Erdogan vows to 'crush the heads' of Kurdish fighters if ceasefire fails

ABC News Chart Illustration

ABC News Chart Illustration Chart

A spokesman for the main Kurdish-led group in Syria says their fighters have evacuated the northern town of Ras al-Ayn, saying they have no armed presence there anymore. His spokesman Kalin said he will tell Putin that Ankara does not want either Syrian forces or Kurdish fighters along the border because refugees would not go back to areas under their control.

During an October 5 call, Trump promised Turkish President Recep Tayyip Erdogan he would remove US troops from the Kurdish-controlled border area on the Turkish-Syrian border.
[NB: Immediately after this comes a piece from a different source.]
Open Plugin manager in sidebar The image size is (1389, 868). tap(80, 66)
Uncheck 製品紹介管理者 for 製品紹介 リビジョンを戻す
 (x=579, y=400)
The agreement - reached in negotiations between Turkish President Recep Tayyip Erdogan and U.S. Vice President Mike Pence - virtually hands Turkey its aims in the invasion, requiring Kurdish fighters to vacate a swath of territory in Syria along the Turkish border during the cease-fire.

The deal was aimed at easing a crisis that saw President Donald Trump order a hasty and unexpected USA retreat, which his critics say amounted to abandoning loyal Kurdish allies that fought for years alongside United States troops against Daesh.

Speaking at an event in Istanbul, Erdogan said he had told the European Union countries and the U.S. delegation with which he struck the deal that Turkey would resume the operation if the deal faltered.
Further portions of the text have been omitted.